Три описанных события слились для меня в одно действие. Наносился удар моим наивно-социологическим взглядам на людей. До сих пор все было просто. Рабочий — идеал, носитель самой высокой морали. Кулак — зверь, злодей, уголовник. Капиталист — кровопийца, кровосос, эксплуататор, тунеядец. Коммунистическая партия — единственный творец и носитель новой морали, единственной общечеловеческой правды. И хотя я видел в жизни немало отклонений от этих правил, в душе жило убеждение, что это случайности, а в идеале именно так.
Смерть Михаила Ивановича отняла у меня единственный наглядный пример коммуниста-идеалиста, а на диссертации и антисемитизме проявились столь отвратительные черты человеческой природы, что даже думать об этом не хотелось. Однако думалось: ведь это же исходит от тех, кто должен являть собой пример высокой морали. И впервые неосознанно прорезывается мысль, что об отдельном человеке надо судить по нему самому, по его поступкам, а не по принадлежности к той или иной социальной группе. Но еще много времени пройдет, пока эта мысль созреет и утвердится в моем сознании.
Уезжая в отпуск летом 1949 года, я дал согласие на назначение меня на должность ординарного профессора кафедры общей тактики. Возвратившись в конце августа, получил выписку из приказа министра обороны о назначении меня на должность… заместителя начальника научно-исследовательского отдела (НИО). Я категорически отказался принять это назначение.
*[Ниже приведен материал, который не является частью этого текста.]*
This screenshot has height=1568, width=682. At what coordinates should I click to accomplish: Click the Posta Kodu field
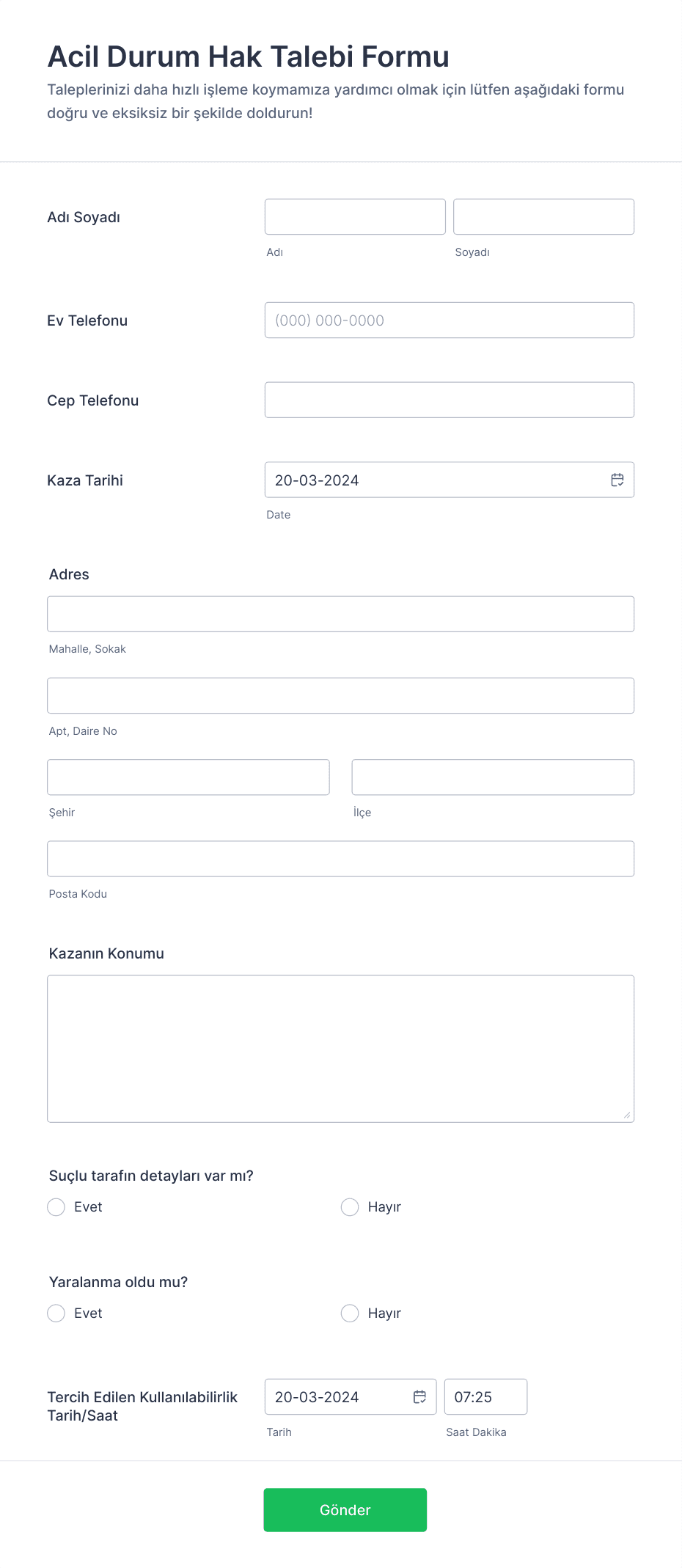point(341,859)
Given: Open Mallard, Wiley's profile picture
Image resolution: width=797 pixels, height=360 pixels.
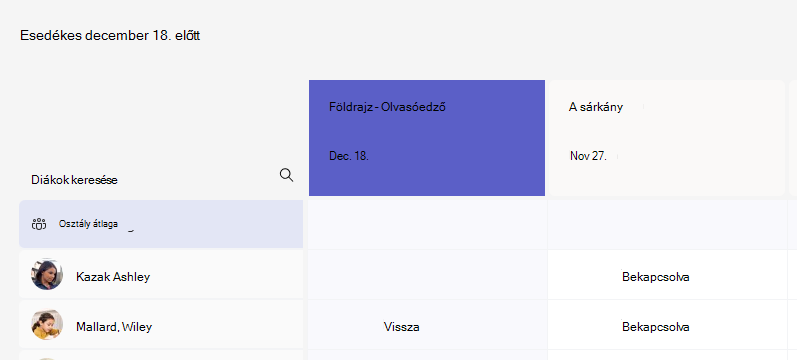Looking at the screenshot, I should (x=47, y=324).
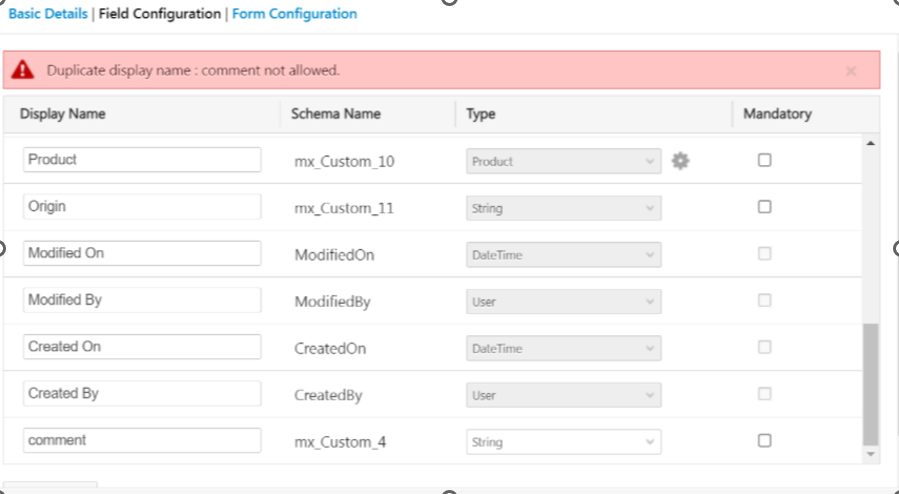899x494 pixels.
Task: Click the comment display name field
Action: [x=142, y=441]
Через некоторое время вызвал меня генерал-полковник Боголюбов.
— Петр Григорьевич! Своим отказом вы меня ставите в тяжелое положение и вносите неразрешимые противоречия в план перемещений. Моя вина в том, что я вас не запросил хотя бы телеграфом. Но я опасался, что вы, не зная содержания этой работы, дадите отказ. А это ломало весь план перемещений. И я решил не запрашивать вас, тем более, что должность заместителя начальника НИО во всем соответствует должности ординарного профессора кафедры, на которую вы согласились.
— Нет, не во всем. Для профессора кафедры его научная работа составляет основную часть всей деятельности, а научно-исследовательский отдел никаких исследований не ведет, занимается организационными вопросами науки и фактически является научно-организационным отделом.
— Ну, содержание работы зависит от людей. По названию и по штатам — это научно-исследовательский отдел, вот и сделайте его таковым.
Мы еще подискутировали некоторое время, не придя к согласию. Перед тем как расходиться, Николай Николаевич сказал:
— Вы еще подумайте, Петр Григорьевич. Я надеюсь, вы все-таки учтете интересы академии. А сейчас зайдите к начальнику политотдела. Николай Иванович просил об этом.
И вот я у Шебалина. Он сразу берет быка за рога:
— Вы на Николая Николаевича не обижайтесь. Это он по нашему совету не запросил вас. Легче назначить, не зная мнения кандидата, чем когда имеется его отказ. А вас все равно назначили бы. Даже если бы вы отказались.
Было ясно, что попытка добиться перемены приказа успехом не увенчается. Поэтому я повернул разговор на деловой тон.
— Ну если я ваша кандидатура, то я прошу поддержать меня в деле перестройки работы отдела — превращения его из научно-организационного, каким он фактически является, в научно-исследовательский, каким он формально называется.
Шебалин одобрил мои намерения и дал согласие оказывать поддержку в этой перестройке.
Обещание свое он, пока был в академии, добросовестно выполнял. Ушел я от Николая Ивановича уже с мыслями о новой работе. 3 сентября 1949 года я принял дела начальника НИО от генерал-лейтенанта Вечного Петра Пантелеймоновича, который уходил на должность ученого секретаря совета академии. Вновь назначенный начальник НИО — генерал-майор Марков Георгий Михайлович — находился в творческом отпуску по редактированию крупного коллективного военно-теоретического труда и в должность не вступал.
Я его знал по работе на кафедре. Мыслил и говорил он штампами. Обладая прекрасной памятью, он хорошо знал уставы и директивы, а умение гладко формулировать свои мысли создало ему в те годы, когда живая мысль душилась, славу теоретика. Он умел так «обкатать» любую работу, что она, не содержа ни одной живой мысли, читалась относительно гладко, и хотя не давала знаний, но не вызывала и возражений «партийно мыслящих» цензоров, что для тех времен было очень важно. Вот поэтому его и назначили ответственным редактором военно-научного труда с одновременным назначением на должность начальника НИО. Надо было написать теоретический труд, в котором не было бы военной теории, и превратить НИО в орган, затыкающий все щели для живой военно-научной мысли академии. Марков для обеих этих ролей был наиболее подходящей кандидатурой.